## SUPPLIED MATERIAL
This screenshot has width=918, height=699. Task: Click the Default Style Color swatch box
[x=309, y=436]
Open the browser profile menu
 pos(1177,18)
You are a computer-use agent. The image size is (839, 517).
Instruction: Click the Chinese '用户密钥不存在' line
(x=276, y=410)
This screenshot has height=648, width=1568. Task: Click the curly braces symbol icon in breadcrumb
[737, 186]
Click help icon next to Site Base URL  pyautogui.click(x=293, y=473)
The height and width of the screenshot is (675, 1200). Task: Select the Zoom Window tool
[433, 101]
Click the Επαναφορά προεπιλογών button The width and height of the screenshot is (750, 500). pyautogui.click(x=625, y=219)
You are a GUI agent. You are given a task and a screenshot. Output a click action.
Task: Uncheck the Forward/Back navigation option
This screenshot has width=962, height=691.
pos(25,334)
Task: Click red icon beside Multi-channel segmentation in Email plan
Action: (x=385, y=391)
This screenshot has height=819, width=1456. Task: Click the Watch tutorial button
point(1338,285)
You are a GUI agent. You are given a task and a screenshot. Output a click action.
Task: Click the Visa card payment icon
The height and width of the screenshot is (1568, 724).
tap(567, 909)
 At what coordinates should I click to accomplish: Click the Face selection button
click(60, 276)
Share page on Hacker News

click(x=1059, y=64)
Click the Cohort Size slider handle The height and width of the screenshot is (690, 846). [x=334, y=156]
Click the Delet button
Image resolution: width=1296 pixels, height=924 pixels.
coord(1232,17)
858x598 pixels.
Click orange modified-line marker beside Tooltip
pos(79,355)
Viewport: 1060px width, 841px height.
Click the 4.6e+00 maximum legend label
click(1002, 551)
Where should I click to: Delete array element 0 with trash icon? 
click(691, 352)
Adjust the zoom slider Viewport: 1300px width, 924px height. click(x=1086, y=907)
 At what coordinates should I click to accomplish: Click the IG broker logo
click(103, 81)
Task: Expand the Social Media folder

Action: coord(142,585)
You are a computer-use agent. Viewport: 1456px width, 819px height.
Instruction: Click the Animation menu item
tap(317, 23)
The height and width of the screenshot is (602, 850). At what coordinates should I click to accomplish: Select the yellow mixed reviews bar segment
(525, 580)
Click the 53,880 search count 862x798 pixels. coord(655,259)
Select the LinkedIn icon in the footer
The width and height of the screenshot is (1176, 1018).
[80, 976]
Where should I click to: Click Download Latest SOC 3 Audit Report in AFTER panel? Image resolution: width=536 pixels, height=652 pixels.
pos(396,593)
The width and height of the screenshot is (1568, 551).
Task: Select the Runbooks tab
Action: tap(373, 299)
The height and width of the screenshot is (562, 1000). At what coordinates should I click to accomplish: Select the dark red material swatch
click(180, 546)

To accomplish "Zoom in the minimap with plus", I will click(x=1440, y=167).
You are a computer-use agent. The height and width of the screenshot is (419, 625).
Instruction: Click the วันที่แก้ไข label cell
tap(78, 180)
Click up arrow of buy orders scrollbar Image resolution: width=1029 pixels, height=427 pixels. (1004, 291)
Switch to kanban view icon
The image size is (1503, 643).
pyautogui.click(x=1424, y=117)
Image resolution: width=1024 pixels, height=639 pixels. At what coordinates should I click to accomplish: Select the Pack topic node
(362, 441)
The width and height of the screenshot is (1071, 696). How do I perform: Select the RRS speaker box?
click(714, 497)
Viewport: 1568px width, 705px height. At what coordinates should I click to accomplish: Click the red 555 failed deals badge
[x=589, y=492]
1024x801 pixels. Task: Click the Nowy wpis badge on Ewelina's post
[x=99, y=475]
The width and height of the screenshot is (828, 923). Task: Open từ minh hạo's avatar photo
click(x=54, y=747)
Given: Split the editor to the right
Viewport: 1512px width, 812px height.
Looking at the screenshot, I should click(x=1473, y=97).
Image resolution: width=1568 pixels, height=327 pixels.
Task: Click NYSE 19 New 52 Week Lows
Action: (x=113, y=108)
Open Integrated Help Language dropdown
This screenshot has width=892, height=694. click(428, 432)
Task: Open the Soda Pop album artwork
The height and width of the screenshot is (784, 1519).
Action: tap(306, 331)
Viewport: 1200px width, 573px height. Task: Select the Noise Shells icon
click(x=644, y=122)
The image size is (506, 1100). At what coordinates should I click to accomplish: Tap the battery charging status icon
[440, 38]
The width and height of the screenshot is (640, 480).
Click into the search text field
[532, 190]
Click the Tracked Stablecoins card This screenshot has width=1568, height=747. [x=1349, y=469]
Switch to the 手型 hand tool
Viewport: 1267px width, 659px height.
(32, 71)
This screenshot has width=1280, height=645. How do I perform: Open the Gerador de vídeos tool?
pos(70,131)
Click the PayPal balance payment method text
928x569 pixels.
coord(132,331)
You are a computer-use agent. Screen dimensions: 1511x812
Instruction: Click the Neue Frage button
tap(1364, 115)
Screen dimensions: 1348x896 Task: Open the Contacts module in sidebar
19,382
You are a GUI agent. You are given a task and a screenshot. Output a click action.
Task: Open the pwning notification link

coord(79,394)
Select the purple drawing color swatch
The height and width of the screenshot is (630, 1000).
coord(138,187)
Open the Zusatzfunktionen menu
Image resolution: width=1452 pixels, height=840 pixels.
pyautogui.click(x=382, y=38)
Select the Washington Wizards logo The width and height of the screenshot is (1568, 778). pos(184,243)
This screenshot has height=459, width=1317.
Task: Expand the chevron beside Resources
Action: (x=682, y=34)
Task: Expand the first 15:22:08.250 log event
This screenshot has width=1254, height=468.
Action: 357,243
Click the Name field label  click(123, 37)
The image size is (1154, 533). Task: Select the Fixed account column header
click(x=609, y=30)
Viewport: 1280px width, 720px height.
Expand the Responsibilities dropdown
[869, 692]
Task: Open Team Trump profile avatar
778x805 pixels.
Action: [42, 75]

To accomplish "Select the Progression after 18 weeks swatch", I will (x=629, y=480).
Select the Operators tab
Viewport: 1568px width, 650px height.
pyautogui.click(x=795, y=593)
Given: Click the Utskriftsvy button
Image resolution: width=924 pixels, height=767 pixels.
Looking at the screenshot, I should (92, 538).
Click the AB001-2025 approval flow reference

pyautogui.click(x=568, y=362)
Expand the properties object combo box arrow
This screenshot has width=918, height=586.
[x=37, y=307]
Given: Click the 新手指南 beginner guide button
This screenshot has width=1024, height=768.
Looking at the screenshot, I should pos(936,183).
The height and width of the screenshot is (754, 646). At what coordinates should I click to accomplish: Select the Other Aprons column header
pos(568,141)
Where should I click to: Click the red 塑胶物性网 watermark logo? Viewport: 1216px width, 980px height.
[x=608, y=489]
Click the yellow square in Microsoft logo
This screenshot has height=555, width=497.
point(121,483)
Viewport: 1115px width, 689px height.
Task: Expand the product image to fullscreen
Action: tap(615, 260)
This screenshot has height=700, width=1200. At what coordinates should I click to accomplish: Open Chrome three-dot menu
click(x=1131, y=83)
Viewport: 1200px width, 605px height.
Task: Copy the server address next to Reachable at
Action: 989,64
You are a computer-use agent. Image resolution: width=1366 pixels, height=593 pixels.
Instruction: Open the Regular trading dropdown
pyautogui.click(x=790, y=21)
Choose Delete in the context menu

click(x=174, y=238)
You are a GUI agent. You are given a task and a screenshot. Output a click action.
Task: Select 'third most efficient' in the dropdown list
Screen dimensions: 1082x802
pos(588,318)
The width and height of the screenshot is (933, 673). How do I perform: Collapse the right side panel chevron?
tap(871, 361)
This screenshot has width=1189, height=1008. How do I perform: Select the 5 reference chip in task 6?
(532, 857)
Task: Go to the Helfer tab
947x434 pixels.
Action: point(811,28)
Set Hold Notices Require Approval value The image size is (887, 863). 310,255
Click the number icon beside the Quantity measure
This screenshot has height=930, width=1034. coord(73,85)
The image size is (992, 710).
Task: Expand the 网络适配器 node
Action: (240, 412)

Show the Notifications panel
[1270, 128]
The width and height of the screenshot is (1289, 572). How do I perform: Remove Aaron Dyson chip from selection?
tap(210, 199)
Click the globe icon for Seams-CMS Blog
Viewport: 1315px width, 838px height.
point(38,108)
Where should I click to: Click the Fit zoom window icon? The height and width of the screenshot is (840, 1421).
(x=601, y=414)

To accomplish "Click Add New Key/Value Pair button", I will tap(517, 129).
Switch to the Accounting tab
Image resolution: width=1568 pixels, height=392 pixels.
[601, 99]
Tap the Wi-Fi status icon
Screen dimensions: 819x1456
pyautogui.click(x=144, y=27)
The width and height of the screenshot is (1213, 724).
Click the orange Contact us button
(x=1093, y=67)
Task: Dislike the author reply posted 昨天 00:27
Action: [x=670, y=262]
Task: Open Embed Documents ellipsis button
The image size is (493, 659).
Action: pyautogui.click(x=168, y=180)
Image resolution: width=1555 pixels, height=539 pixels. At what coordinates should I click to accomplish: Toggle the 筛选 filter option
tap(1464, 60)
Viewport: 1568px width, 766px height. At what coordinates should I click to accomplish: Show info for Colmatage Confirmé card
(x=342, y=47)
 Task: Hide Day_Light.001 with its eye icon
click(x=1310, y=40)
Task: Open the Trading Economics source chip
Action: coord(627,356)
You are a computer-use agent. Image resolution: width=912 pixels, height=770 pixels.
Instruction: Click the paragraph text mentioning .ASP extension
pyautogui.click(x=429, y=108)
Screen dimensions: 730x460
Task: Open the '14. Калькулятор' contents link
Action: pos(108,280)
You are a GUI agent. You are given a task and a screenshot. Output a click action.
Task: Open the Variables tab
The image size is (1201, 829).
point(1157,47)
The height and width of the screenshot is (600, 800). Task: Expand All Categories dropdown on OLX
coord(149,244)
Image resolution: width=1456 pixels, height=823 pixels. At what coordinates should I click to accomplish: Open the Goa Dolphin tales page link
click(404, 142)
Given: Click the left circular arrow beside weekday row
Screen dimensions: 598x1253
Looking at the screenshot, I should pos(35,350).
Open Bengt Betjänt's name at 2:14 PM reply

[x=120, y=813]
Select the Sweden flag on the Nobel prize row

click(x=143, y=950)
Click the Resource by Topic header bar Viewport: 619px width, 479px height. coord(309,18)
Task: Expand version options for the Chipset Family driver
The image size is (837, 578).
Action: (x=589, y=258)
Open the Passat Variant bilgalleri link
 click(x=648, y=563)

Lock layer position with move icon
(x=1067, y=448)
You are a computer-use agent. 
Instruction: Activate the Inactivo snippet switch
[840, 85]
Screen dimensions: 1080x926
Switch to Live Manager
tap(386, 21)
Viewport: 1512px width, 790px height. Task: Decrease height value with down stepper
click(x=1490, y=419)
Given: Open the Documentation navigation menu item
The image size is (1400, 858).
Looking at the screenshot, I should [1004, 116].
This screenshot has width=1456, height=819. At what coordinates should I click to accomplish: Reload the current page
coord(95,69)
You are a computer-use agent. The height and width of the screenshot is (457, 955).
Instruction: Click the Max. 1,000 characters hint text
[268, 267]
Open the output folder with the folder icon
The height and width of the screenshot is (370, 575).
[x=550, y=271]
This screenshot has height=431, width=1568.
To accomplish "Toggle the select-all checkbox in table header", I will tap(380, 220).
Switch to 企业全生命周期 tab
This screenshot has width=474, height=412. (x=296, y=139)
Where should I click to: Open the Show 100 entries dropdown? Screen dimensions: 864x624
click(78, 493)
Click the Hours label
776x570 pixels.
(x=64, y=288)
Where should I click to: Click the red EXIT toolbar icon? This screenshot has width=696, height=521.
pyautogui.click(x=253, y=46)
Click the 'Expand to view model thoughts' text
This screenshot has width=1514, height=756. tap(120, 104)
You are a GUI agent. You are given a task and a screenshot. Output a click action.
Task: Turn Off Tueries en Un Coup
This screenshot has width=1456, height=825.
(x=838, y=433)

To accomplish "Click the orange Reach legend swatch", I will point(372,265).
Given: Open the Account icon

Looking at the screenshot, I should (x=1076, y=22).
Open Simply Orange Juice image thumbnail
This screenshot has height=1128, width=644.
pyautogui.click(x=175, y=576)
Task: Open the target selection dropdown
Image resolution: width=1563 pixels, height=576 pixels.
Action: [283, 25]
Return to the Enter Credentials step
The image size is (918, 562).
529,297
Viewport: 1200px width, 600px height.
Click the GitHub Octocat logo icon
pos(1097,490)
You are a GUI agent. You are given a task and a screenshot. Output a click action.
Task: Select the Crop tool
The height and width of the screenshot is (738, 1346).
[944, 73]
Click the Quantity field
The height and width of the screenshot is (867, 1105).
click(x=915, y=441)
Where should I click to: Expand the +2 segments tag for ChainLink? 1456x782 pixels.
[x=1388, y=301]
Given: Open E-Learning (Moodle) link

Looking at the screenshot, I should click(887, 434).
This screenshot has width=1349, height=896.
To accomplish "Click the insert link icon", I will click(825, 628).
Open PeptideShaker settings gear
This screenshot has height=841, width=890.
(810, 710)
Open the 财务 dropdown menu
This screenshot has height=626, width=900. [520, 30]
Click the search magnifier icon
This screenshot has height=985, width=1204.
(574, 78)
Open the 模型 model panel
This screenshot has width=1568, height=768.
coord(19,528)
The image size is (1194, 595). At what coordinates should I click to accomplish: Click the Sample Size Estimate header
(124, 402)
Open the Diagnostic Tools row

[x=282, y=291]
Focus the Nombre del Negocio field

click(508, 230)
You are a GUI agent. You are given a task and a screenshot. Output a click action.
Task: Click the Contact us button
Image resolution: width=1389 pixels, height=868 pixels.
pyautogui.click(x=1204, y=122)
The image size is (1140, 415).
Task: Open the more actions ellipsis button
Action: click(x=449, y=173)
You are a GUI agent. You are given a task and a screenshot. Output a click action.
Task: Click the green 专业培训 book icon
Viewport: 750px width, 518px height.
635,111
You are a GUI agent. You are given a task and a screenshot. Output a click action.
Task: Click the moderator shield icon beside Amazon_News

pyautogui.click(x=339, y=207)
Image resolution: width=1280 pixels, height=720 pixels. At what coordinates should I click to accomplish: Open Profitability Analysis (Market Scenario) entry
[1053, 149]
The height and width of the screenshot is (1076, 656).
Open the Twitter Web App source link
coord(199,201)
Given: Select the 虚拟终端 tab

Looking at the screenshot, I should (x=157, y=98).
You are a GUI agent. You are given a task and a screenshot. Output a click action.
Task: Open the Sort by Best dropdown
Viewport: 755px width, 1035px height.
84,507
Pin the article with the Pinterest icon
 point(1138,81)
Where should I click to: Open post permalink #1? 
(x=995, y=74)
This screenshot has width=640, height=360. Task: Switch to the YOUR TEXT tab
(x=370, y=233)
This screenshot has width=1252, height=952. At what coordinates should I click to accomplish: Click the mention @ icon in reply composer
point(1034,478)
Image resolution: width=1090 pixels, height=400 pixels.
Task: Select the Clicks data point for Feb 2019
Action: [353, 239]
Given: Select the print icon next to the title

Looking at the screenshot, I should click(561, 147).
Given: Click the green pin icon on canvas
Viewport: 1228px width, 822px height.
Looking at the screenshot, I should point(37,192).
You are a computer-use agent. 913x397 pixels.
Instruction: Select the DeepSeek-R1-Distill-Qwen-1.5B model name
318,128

## EXERCISE DESCRIPTION
Filter the records above, keeping each line that contains the word "arrow".

## RESPONSE TO THE EXERCISE
Click up arrow of buy orders scrollbar Image resolution: width=1029 pixels, height=427 pixels. (1004, 291)
Expand the properties object combo box arrow
Given: Click the left circular arrow beside weekday row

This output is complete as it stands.